__WHAT YOU ARE ASKED TO DO__
For the records that follow, please set down exactly the lines between the one holding "Cookie Preferences (90, 2500)" and the one holding "Press Room (136, 1689)", inclusive, and only those.

*** PROVIDED RECORDS ***

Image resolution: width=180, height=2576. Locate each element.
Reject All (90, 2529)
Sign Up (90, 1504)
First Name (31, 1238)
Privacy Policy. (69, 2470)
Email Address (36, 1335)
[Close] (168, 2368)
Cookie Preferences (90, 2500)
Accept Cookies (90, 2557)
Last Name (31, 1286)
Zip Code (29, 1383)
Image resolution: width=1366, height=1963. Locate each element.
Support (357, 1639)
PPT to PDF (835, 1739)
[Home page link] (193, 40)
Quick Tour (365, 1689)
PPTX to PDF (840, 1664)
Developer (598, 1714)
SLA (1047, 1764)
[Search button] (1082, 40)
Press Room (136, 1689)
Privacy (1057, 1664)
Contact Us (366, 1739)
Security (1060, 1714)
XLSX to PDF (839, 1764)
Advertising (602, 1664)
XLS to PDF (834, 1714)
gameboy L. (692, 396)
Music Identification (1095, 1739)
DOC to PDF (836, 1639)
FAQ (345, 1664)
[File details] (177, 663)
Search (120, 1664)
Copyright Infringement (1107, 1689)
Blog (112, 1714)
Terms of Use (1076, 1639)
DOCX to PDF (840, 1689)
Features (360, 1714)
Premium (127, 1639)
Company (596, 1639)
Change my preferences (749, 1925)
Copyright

*** End of PROVIDED RECORDS ***
*** PROVIDED RECORDS ***

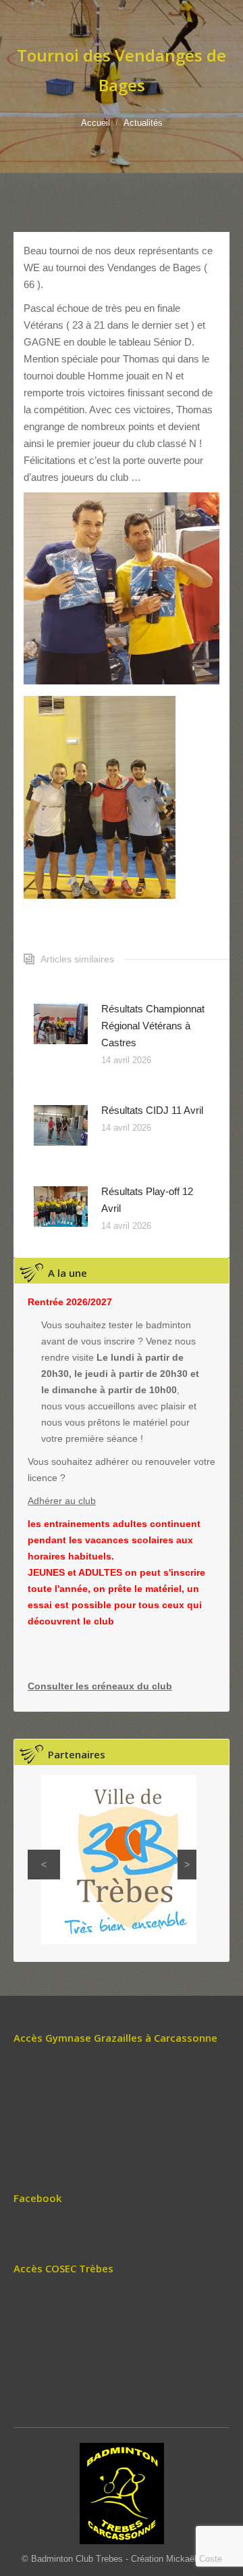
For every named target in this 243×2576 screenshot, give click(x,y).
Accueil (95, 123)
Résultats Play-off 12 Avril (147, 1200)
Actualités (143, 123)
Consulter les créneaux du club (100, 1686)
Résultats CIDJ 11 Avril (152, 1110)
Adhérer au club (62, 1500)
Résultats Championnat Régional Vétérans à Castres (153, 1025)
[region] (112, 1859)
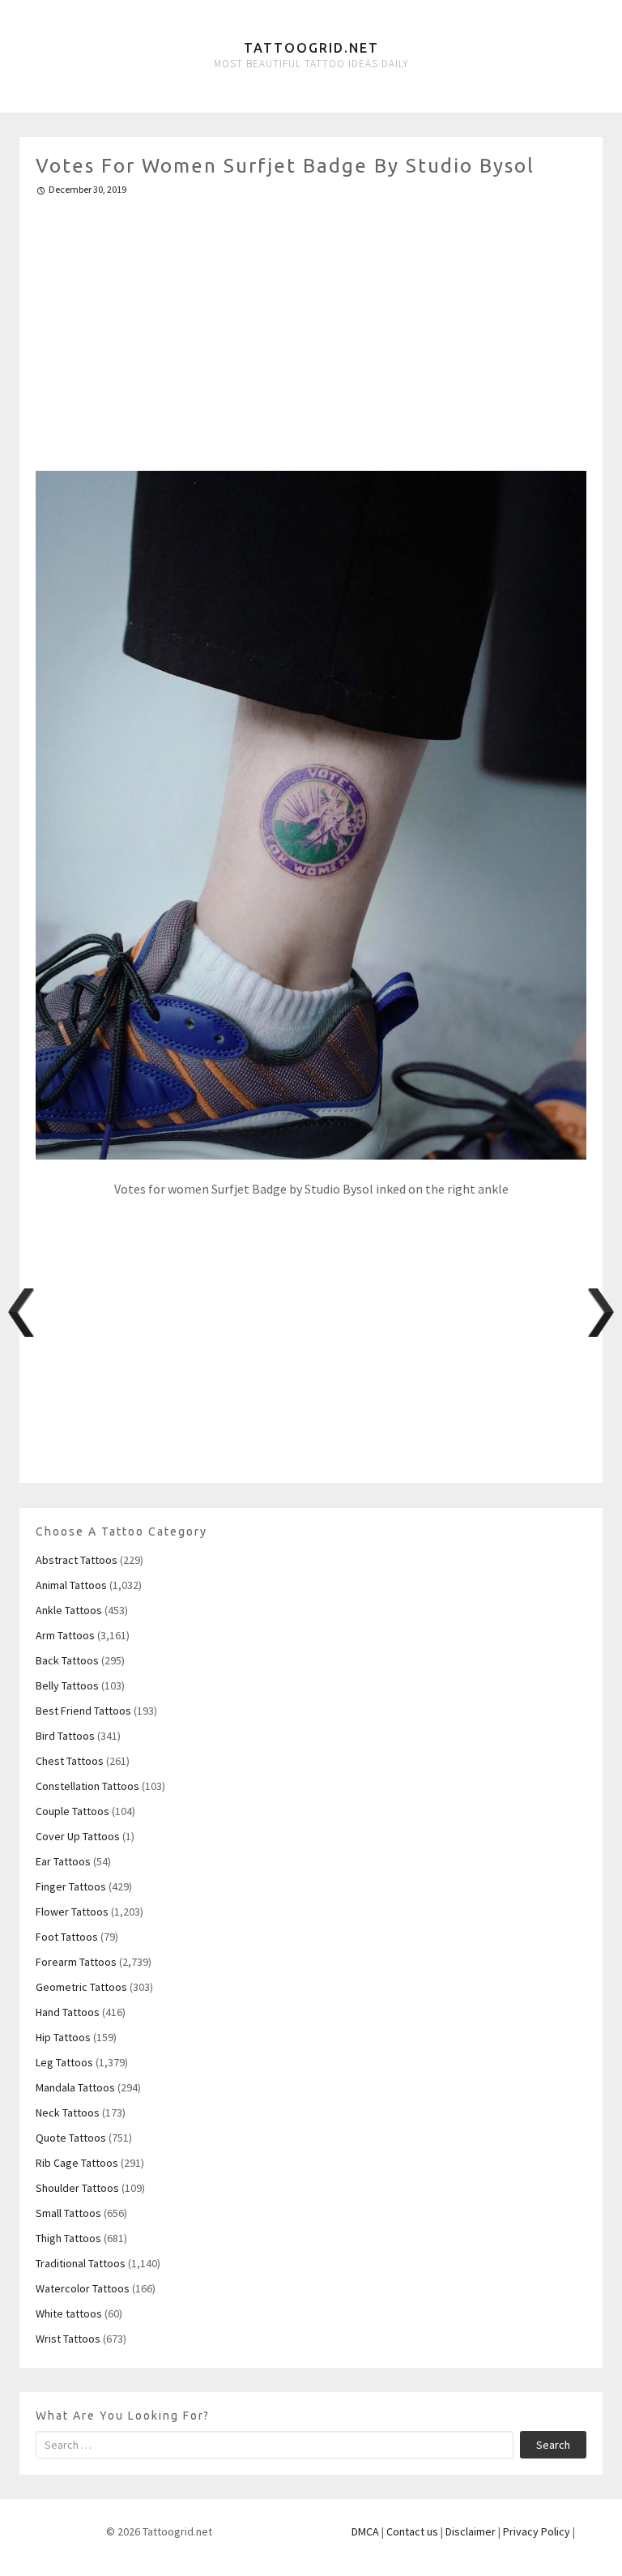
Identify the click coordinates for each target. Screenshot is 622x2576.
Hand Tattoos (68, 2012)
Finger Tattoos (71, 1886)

*** End of PROVIDED RECORDS ***
*** PROVIDED RECORDS ***

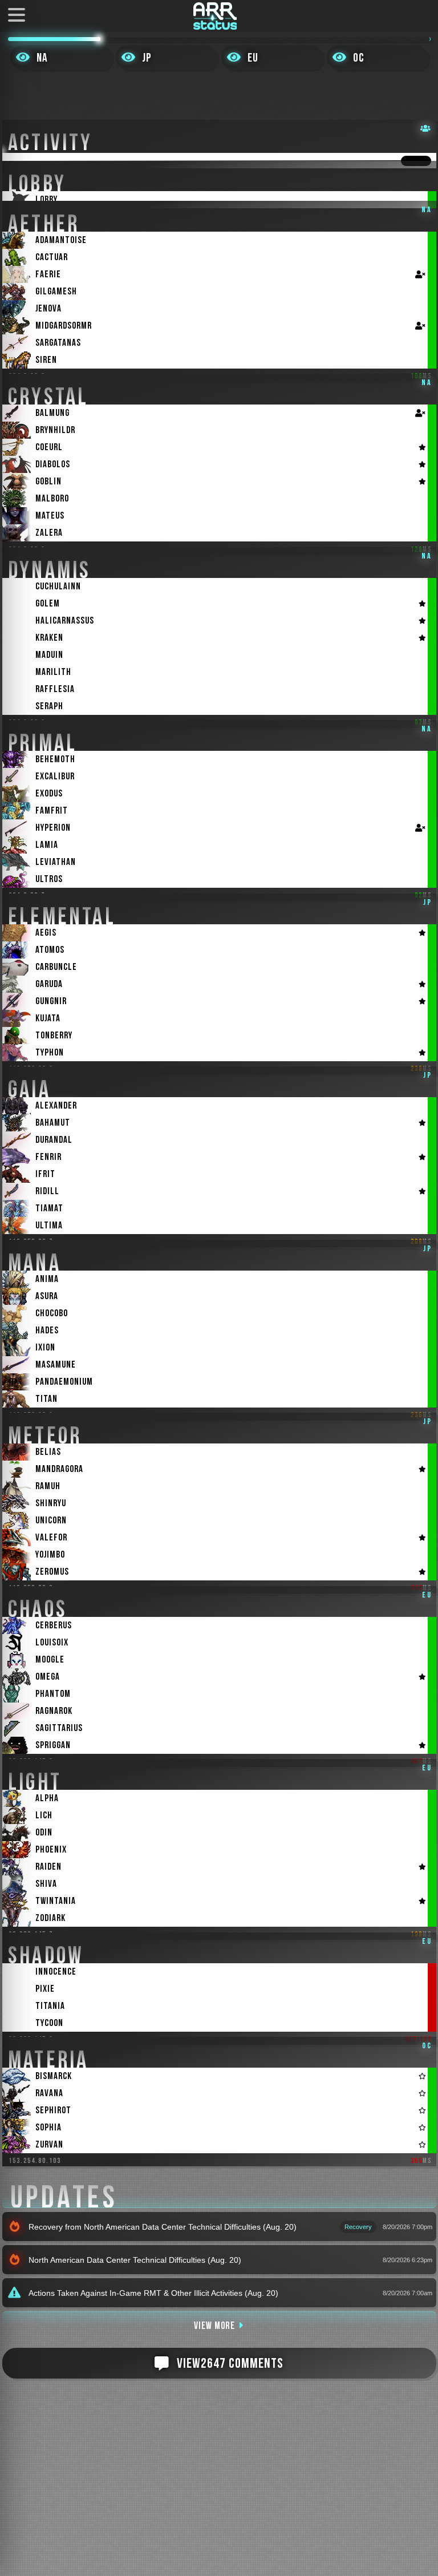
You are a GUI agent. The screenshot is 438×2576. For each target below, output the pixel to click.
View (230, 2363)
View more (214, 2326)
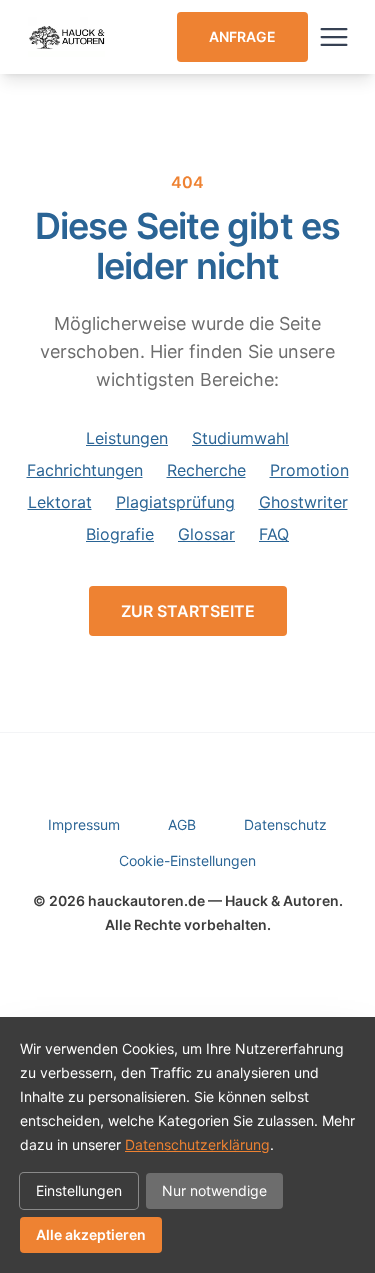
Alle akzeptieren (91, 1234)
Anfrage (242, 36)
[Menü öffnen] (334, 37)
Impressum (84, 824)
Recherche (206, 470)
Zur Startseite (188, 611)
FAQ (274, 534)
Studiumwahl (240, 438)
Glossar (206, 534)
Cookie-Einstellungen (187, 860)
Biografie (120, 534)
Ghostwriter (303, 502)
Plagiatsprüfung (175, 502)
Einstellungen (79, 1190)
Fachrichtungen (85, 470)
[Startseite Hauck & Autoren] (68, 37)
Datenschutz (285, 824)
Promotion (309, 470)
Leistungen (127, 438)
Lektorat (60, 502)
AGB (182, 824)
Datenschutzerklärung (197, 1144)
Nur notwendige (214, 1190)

*** End of PROVIDED RECORDS ***

__EXERCISE OUTPUT__
Cookie Preferences (90, 2500)
Accept Cookies (90, 2557)
Last Name (31, 1286)
Zip Code (29, 1383)
Image resolution: width=1366, height=1963. Locate each element.
Support (357, 1639)
PPT to PDF (835, 1739)
[Home page link] (193, 40)
Quick Tour (365, 1689)
PPTX to PDF (840, 1664)
Developer (598, 1714)
SLA (1047, 1764)
[Search button] (1082, 40)
Press Room (136, 1689)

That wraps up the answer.